Ansou n’a que dix-neuf ans. Jeune et déjà âgé. En septembre dernier, il échoue en Sicile, seul. Très vite, les cours d’italien, les rencontres et la bibliothèque. À l’ombre d’un pin, contre un muret en pierre, il raconte le rôle essentiel de l’Ideas Box dans son intégration à Palerme.
« Très peu de Siciliens nous voient comme des voleurs, des vendeurs de drogue ou des prostitués. Nous avons cette chance, je sais que ce n’est pas la même chose partout en Europe, à commencer par l’Italie. Quand tu arrives dans un pays étranger, la langue est la première chose que tu dois apprendre. C’est elle qui te permet de t’intégrer, de trouver un travail. À Palerme, si tu ne parles pas l’italien, c’est très difficile. Et surtout, tu dois étudier. Pour pouvoir communiquer avec les habitants, connaître la région, la culture et la ville dans laquelle tu es. »

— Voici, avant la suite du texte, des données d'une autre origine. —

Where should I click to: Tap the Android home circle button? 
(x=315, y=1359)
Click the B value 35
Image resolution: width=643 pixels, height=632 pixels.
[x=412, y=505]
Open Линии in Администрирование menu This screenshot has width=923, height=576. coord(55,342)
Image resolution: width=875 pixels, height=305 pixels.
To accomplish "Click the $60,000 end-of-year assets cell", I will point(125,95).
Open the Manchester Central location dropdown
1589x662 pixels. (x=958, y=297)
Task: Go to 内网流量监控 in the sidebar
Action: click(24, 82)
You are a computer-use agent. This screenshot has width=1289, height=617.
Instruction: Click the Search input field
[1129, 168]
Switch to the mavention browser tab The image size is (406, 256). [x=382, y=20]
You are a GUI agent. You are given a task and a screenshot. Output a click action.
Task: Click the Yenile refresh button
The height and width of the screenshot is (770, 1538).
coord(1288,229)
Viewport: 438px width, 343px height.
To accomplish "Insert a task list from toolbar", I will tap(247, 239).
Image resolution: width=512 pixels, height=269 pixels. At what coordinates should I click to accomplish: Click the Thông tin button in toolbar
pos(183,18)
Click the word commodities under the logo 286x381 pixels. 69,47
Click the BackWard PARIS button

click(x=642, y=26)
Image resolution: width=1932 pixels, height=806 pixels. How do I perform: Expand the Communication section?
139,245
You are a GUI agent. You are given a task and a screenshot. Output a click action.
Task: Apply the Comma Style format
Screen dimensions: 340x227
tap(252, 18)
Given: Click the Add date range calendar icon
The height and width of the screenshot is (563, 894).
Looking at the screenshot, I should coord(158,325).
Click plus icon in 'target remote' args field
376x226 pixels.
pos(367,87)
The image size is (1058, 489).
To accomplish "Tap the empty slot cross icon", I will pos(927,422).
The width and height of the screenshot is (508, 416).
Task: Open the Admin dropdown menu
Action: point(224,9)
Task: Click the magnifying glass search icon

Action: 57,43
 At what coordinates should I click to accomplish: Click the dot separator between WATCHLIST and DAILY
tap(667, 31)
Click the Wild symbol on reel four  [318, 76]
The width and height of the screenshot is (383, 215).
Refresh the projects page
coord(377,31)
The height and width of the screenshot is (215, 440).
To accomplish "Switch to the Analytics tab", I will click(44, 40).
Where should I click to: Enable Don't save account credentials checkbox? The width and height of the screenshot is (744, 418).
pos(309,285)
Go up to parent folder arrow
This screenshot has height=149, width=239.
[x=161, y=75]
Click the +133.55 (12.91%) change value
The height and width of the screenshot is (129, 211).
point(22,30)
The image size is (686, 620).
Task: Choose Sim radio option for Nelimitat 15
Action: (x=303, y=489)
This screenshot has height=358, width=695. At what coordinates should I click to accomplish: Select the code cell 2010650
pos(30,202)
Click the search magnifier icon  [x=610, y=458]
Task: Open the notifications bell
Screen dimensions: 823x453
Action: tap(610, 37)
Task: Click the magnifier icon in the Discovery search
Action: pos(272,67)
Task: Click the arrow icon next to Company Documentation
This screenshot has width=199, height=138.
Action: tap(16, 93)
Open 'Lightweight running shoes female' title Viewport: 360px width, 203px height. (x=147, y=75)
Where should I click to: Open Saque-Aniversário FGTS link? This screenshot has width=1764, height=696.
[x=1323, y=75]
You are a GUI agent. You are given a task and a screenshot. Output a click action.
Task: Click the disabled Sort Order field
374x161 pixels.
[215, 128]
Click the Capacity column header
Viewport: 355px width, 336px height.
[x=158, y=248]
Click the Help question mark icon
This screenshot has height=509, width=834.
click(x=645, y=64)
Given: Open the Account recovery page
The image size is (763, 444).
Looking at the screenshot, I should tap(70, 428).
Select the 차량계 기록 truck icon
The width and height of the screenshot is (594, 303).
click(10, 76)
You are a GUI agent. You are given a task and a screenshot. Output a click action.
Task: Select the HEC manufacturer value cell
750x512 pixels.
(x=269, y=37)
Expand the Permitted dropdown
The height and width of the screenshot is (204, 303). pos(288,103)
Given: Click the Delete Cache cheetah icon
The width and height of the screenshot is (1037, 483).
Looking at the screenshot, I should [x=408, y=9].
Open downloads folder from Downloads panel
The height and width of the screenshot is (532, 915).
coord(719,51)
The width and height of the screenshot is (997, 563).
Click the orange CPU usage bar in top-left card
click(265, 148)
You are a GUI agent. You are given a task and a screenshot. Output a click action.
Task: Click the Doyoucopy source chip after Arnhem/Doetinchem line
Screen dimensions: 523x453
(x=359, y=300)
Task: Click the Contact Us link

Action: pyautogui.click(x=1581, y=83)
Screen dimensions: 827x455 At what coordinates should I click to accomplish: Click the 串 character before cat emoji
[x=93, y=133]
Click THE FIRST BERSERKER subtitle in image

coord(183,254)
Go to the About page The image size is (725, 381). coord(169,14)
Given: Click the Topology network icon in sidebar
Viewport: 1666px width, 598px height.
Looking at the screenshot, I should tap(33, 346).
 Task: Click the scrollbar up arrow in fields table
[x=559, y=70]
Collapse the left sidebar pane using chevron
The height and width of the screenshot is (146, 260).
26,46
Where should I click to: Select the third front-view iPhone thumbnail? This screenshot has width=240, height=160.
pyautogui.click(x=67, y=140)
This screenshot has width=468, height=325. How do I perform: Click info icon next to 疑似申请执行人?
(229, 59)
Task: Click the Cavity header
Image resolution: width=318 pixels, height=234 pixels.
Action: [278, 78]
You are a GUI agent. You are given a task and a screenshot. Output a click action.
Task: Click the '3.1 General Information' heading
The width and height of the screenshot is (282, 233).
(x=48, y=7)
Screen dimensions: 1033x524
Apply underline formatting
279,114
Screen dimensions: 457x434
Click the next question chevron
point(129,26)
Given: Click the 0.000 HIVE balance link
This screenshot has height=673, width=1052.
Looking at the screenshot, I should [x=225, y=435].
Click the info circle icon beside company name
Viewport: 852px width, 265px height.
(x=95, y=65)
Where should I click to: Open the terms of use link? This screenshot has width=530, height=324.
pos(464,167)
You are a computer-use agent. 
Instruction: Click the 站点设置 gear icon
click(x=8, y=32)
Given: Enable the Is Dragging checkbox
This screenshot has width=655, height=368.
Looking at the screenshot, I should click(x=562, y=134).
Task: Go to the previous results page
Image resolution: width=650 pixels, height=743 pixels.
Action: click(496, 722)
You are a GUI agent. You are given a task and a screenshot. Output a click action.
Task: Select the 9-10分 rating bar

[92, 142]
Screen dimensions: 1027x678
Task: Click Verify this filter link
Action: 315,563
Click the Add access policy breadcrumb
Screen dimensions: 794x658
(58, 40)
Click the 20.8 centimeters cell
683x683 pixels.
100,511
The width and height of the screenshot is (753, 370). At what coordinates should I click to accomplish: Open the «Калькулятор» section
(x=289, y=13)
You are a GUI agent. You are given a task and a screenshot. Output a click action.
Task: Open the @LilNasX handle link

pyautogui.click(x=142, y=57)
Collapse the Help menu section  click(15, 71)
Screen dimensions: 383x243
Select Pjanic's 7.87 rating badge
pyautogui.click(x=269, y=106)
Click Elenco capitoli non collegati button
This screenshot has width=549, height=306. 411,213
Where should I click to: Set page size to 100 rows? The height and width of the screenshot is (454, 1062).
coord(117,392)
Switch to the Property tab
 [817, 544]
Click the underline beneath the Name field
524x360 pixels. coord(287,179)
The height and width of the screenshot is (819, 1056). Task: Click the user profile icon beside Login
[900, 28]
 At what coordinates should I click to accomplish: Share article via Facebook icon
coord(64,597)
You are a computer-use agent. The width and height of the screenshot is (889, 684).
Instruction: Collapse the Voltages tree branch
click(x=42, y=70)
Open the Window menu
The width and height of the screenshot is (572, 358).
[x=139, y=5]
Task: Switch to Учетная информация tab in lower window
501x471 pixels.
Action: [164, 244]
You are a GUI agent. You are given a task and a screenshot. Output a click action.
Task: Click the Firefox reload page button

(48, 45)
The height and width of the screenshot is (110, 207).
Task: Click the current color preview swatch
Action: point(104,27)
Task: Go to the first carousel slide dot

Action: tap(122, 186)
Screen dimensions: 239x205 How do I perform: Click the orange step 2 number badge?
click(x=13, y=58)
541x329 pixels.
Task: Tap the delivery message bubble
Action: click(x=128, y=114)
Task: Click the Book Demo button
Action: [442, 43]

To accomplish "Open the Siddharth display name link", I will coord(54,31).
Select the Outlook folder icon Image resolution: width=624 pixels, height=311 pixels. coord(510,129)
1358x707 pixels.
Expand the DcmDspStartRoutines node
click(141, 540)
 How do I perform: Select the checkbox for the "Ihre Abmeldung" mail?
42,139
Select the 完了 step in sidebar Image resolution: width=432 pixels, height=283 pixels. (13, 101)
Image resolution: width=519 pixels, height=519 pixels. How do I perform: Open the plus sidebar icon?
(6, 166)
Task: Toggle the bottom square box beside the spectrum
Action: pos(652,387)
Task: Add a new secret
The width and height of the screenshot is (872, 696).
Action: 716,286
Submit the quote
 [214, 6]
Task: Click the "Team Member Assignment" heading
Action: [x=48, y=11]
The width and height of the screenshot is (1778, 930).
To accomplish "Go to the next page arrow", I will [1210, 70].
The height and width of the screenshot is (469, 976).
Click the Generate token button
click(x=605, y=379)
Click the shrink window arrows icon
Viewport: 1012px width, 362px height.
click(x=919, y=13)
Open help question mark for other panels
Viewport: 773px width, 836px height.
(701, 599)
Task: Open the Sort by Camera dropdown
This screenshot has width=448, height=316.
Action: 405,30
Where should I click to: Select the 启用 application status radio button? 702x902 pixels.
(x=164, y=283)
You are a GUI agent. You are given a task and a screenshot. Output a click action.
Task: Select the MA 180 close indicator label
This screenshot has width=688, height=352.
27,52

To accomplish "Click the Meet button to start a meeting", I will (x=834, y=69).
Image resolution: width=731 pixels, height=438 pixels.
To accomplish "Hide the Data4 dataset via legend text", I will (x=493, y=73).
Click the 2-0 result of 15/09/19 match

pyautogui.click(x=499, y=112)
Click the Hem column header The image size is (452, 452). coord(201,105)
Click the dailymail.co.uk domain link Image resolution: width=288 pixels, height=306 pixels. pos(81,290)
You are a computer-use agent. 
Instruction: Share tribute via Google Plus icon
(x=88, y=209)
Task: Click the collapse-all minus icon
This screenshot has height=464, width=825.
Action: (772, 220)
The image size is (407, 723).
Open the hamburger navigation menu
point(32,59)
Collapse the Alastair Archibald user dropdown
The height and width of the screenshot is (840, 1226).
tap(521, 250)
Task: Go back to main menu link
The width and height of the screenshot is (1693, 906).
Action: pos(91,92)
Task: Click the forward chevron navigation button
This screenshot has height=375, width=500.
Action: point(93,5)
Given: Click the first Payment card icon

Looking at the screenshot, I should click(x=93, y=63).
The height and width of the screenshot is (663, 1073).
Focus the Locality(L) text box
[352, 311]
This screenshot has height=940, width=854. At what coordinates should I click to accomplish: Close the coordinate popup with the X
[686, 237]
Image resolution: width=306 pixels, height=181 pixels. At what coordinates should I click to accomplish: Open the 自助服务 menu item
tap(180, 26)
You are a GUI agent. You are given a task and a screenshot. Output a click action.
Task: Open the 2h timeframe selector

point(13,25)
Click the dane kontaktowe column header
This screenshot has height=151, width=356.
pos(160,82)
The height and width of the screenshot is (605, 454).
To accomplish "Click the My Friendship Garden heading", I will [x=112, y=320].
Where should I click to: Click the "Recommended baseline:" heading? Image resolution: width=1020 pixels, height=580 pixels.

En mars 2018, Bibliothèques Sans Frontières installe sa première Ideas Box en Sicile, en partenariat avec le ministère de la Culture et la mairie de Palerme. L’objectif ? Travailler avec différents acteurs locaux pour favoriser l’intégration des jeunes exilés ; les outils numériques, jeux de société et livres sélectionnés de l’Ideas Box permettent l’apprentissage de l’italien ou l’écriture de lettres de motivation par exemple. Quatre mois plus tard, elle rassemble chaque jour une vingtaine de jeunes migrants, principalement Guinéens, Gambiens et Burkinabés. Et les projets se multiplient : atelier sur les représentations des migrants dans la presse européenne, production d’un court métrage et réalisation d’une carte touristique de Palerme.